En el mundo del drifting moderno, dominado por las plataformas japonesas (Nissan Silvia, Toyota Supra, etc.) y alemanas (BMW Serie 3), Margaritis Katsanidis es una excepción. Este piloto de origen griego se ha convertido en una atracción en el mundo del drifting europeo gracias a un audaz proyecto basado en un Alfa Romeo 75 radicalmente transformado.
Margaritis Katsanidis empezó en el motocross, luego en las carreras de aceleración, antes de iniciarse en el drifting en 2007. Autodidacta y muy vinculado a la mecánica, participa en varios campeonatos y eventos europeos, como Drift Wars y King of Europe, y destaca por su conducción agresiva y precisa y su capacidad para mantener largos derrapes a gran velocidad, incluso contra máquinas teóricamente superiores.

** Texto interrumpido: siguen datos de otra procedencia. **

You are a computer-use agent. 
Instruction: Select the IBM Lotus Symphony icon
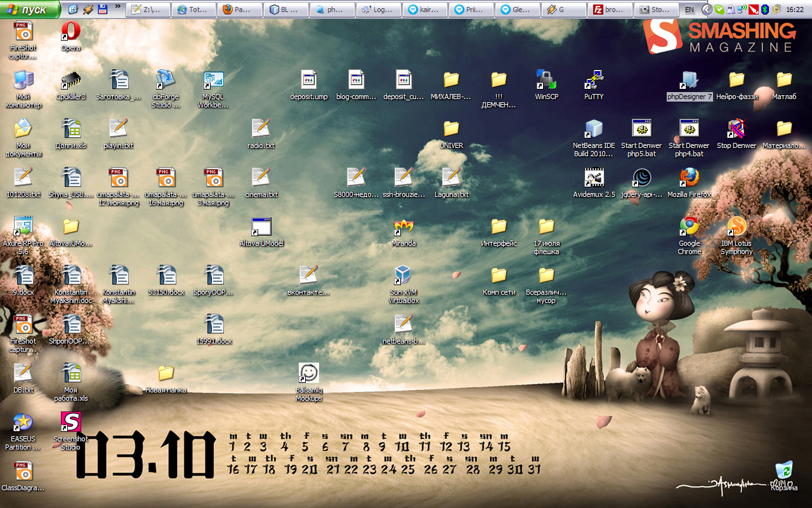click(x=737, y=227)
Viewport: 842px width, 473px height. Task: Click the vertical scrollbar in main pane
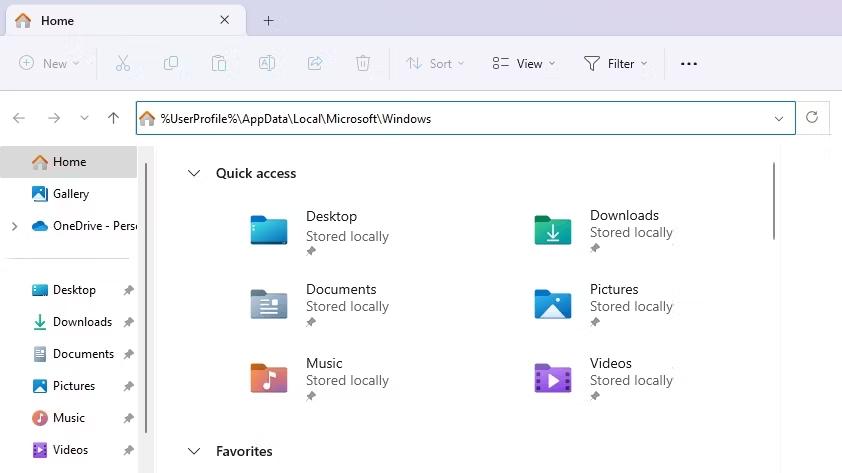[x=775, y=202]
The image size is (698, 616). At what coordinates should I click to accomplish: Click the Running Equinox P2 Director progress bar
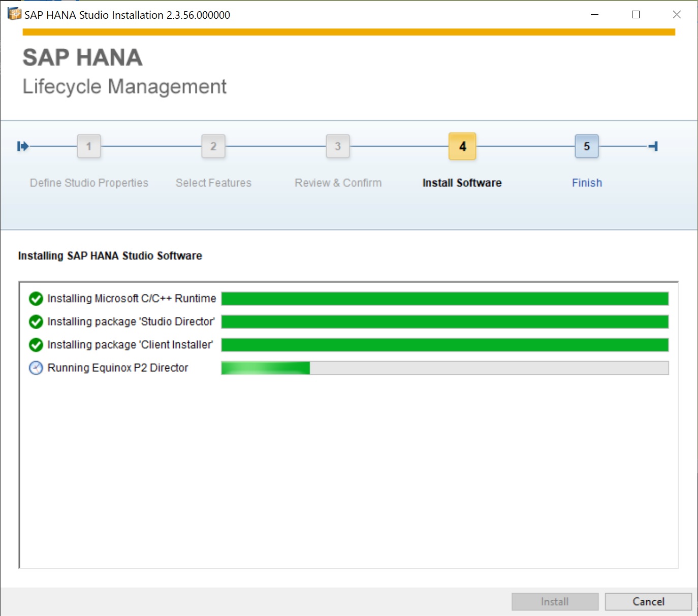pos(445,368)
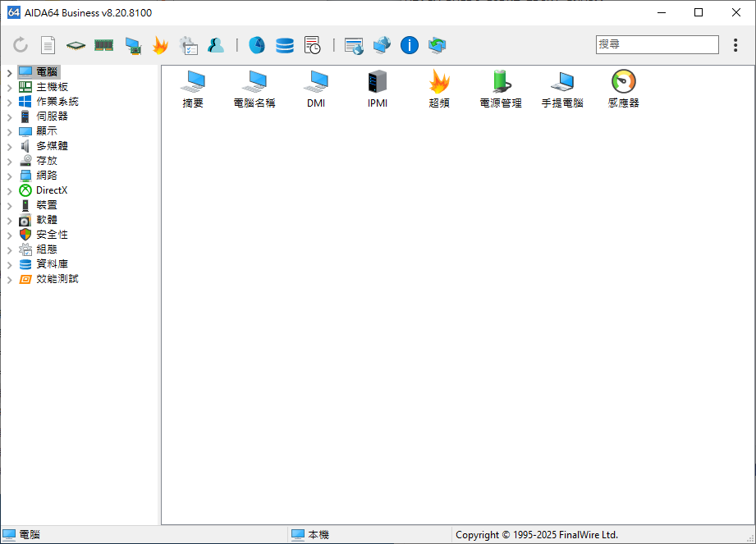This screenshot has width=756, height=544.
Task: Expand the 作業系統 tree node arrow
Action: (x=10, y=102)
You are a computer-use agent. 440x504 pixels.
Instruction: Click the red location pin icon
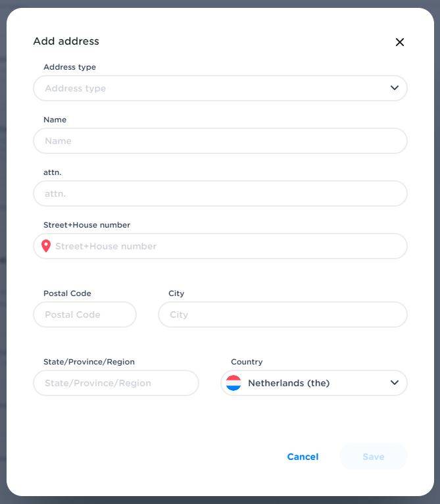click(46, 246)
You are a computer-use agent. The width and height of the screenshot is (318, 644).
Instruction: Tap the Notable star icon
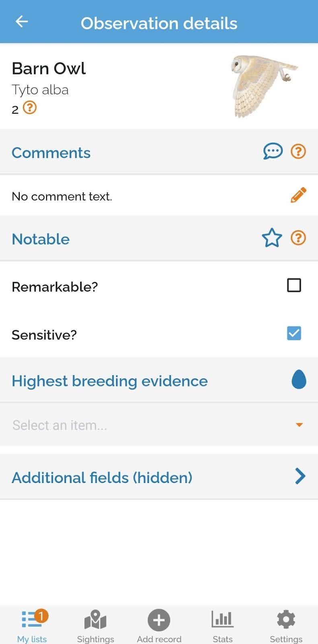pyautogui.click(x=272, y=238)
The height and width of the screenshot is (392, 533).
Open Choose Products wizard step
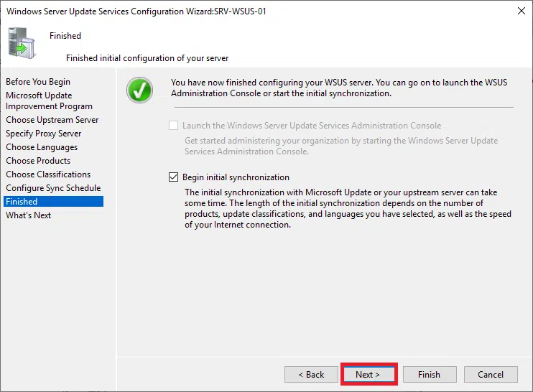pos(38,161)
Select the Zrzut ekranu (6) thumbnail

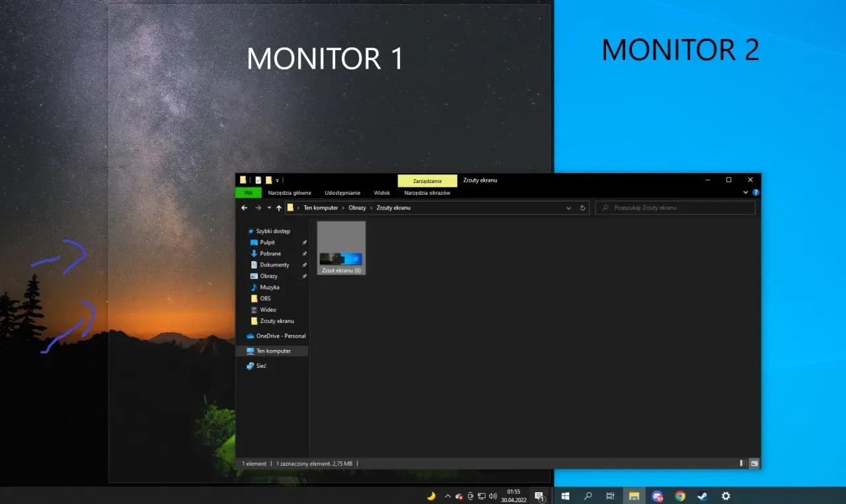click(341, 248)
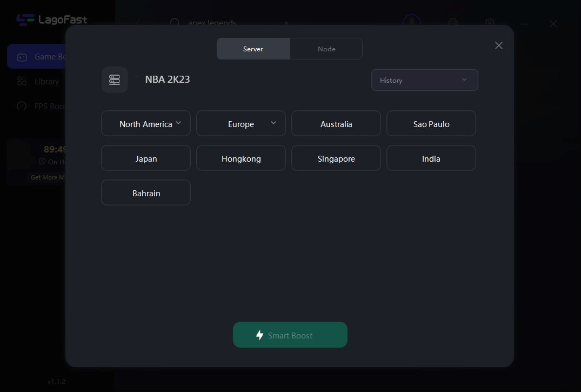Click the customer support headset icon
The image size is (581, 392).
tap(452, 23)
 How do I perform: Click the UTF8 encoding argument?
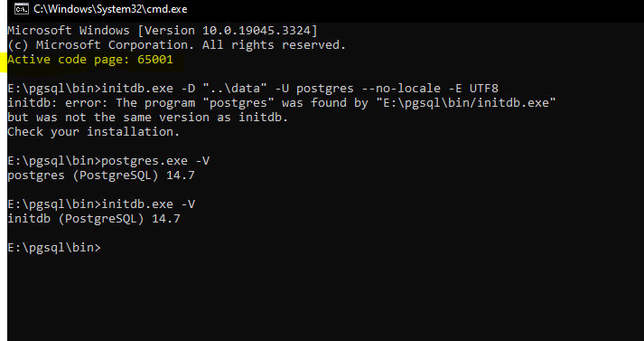point(484,89)
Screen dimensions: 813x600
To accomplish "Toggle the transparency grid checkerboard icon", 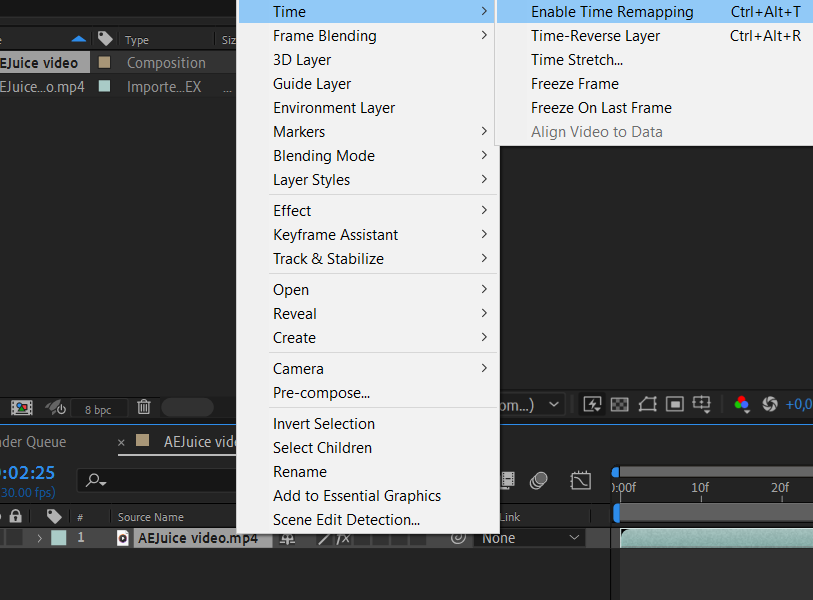I will pos(620,404).
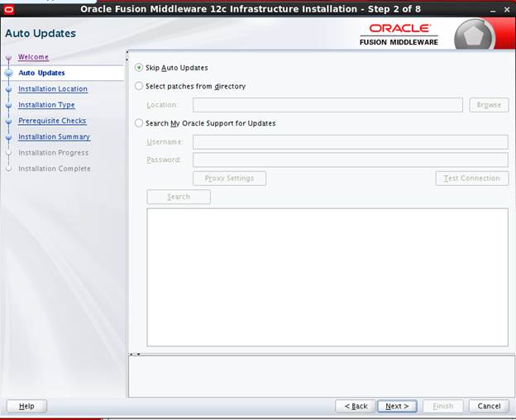Viewport: 516px width, 420px height.
Task: Click the Prerequisite Checks step bullet icon
Action: click(x=9, y=122)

El Alfa Romeo 75: el iconoclasta del drifting
La elección del Alfa Romeo 75 como base para el drifting es tanto una cuestión de pasión como un desafío técnico. Con su arquitectura transaxle (eje trasero y caja de cambios) y su tracción trasera equilibrada, el 75 ofrece una distribución del peso ideal para el drifting, pero requiere amplias modificaciones para hacer frente a las limitaciones del drifting moderno. El 75 ha sido equipado con una caja de cambios manual reforzada, un diferencial autoblocante de competición, suspensión ajustable (drift-spec) y un mayor ángulo de dirección. Tras comenzar con un motor de 1,8 litros, ya aumentado a 380 CV, el proyecto experimentó una importante evolución al cambiar a un Busso V6 llevado al límite.


Busso en llamas
El motor de 3,0 litros y 24 válvulas se mejoró para la doble turboalimentación (de 1,4 a 1,6 bares aproximadamente). La preparación también incluyó un sistema de gestión electrónica completamente revisado, pistones y bielas reforzados, refrigeración optimizada con intercoolers delanteros, un radiador de gran capacidad y un circuito de aceite modificado. El escape hecho a medida contribuye al espectacular sonido que se ha convertido en la firma del coche. ¿El resultado? Una potencia estimada entre 550 y 600 CV, con un par motor superior a 700 Nm.
Margaritis también ha dado un lavado de cara al coche, especialmente al frontal. Se ha instalado un alerón más agresivo, muy abierto para facilitar la respiración. También se ha modificado el corte del capó, dando a los faros un aspecto más "fruncido" (un poco como el Peugeot 505) y, sobre todo, la gran toma de aire abovedada del capó, que da a este 75 un pequeño aspecto de Muscle Car.
Con su aspecto radical y su mecánica llevada al extremo, el Alfa Romeo 75 de Katsanidis es uno de los coches más atípicos de este deporte. Rara vez se ha llevado un Alfa Romeo a tal nivel de rendimiento en drifting, lo que convierte a este proyecto en un símbolo de creatividad y determinación técnica. Su principal victoria fue la ronda griega de las King of Europe Drift Series en 2011.

El gran salto a Estados Unidos
Tras varias temporadas de éxito en Europa, Margaritis Katsanidis decidió afrontar el reto definitivo: trasladarse a Estados Unidos para unirse a la Fórmula Drift. Enfrentado a un nivel de competición extremo y a elevadas exigencias técnicas, adoptó una plataforma más convencional para seguir siendo competitivo. Sus actuaciones son ahora al volante de un BMW E46... ¿el único premio de consolación? Lleva el número 75... Parece que se ha llevado su Alfa Romeo 75.